» Listed entries
• • •
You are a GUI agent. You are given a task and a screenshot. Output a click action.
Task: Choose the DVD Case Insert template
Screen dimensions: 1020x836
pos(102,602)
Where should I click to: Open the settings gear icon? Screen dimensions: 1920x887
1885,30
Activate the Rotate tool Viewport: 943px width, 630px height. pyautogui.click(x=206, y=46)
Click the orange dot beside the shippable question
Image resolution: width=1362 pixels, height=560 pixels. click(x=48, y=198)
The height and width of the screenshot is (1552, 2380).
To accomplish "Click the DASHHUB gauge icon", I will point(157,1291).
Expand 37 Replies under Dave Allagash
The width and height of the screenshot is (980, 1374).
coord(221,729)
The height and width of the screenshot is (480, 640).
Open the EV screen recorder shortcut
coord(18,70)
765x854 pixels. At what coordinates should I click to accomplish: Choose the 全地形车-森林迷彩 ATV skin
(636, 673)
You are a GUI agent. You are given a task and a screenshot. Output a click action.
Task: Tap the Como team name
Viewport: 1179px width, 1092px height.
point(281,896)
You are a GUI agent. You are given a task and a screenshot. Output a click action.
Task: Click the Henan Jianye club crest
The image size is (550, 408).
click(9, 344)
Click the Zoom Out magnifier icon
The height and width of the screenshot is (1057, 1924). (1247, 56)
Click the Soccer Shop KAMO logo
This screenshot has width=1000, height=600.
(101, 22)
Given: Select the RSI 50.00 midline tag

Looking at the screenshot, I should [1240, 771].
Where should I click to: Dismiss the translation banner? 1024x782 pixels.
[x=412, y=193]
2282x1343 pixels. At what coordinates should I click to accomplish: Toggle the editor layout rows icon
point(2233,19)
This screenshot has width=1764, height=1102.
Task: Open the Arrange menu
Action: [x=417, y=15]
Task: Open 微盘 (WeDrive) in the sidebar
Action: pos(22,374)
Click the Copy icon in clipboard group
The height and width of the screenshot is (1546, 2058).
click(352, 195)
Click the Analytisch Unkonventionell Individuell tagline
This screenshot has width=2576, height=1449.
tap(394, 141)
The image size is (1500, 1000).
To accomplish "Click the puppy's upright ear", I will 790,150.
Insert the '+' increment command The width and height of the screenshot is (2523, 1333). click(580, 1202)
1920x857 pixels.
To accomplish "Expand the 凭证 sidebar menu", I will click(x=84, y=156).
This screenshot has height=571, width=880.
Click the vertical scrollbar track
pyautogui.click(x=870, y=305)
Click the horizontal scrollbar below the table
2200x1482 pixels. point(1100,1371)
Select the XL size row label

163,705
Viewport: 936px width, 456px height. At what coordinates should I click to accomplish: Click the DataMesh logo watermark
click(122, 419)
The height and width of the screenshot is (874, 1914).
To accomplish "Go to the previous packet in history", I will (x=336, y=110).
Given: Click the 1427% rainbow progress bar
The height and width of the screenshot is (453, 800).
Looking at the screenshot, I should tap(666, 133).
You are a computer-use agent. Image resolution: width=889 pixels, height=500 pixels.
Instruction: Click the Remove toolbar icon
• • •
» Short task
Rewrite all of the data above, replacing "GUI agent" with "desktop assistant" and leaving everything else unchanged.

» Full answer
You are a desktop assistant. You are given a task and a screenshot. Output a click action.
Task: Choose the DVD Case Insert template
Screen dimensions: 1020x836
pos(102,602)
Where should I click to: Open the settings gear icon? Screen dimensions: 1920x887
1885,30
Activate the Rotate tool Viewport: 943px width, 630px height. pyautogui.click(x=206, y=46)
Click the orange dot beside the shippable question
Image resolution: width=1362 pixels, height=560 pixels. click(x=48, y=198)
The height and width of the screenshot is (1552, 2380).
To accomplish "Click the DASHHUB gauge icon", I will point(157,1291).
Expand 37 Replies under Dave Allagash
The width and height of the screenshot is (980, 1374).
coord(221,729)
The height and width of the screenshot is (480, 640).
Open the EV screen recorder shortcut
coord(18,70)
765x854 pixels. At what coordinates should I click to accomplish: Choose the 全地形车-森林迷彩 ATV skin
(636, 673)
You are a desktop assistant. You are given a task and a screenshot. Output a click action.
Task: Tap the Como team name
Viewport: 1179px width, 1092px height.
point(281,896)
You are a desktop assistant. You are given a task and a screenshot. Output a click action.
Task: Click the Henan Jianye club crest
The image size is (550, 408).
click(9, 344)
Click the Zoom Out magnifier icon
The height and width of the screenshot is (1057, 1924). (1247, 56)
Click the Soccer Shop KAMO logo
This screenshot has width=1000, height=600.
(101, 22)
Given: Select the RSI 50.00 midline tag

Looking at the screenshot, I should [1240, 771].
Where should I click to: Dismiss the translation banner? 1024x782 pixels.
[x=412, y=193]
2282x1343 pixels. At what coordinates should I click to accomplish: Toggle the editor layout rows icon
point(2233,19)
This screenshot has width=1764, height=1102.
Task: Open the Arrange menu
Action: [x=417, y=15]
Task: Open 微盘 (WeDrive) in the sidebar
Action: pos(22,374)
Click the Copy icon in clipboard group
The height and width of the screenshot is (1546, 2058).
click(352, 195)
Click the Analytisch Unkonventionell Individuell tagline
This screenshot has width=2576, height=1449.
tap(394, 141)
The image size is (1500, 1000).
To accomplish "Click the puppy's upright ear", I will 790,150.
Insert the '+' increment command The width and height of the screenshot is (2523, 1333). click(580, 1202)
1920x857 pixels.
To accomplish "Expand the 凭证 sidebar menu", I will click(x=84, y=156).
This screenshot has height=571, width=880.
Click the vertical scrollbar track
pyautogui.click(x=870, y=305)
Click the horizontal scrollbar below the table
2200x1482 pixels. point(1100,1371)
Select the XL size row label

163,705
Viewport: 936px width, 456px height. At what coordinates should I click to accomplish: Click the DataMesh logo watermark
click(122, 419)
The height and width of the screenshot is (874, 1914).
To accomplish "Go to the previous packet in history", I will (x=336, y=110).
Given: Click the 1427% rainbow progress bar
The height and width of the screenshot is (453, 800).
Looking at the screenshot, I should tap(666, 133).
You are a computer-use agent. Image resolution: width=889 pixels, height=500 pixels.
Instruction: Click the Remove toolbar icon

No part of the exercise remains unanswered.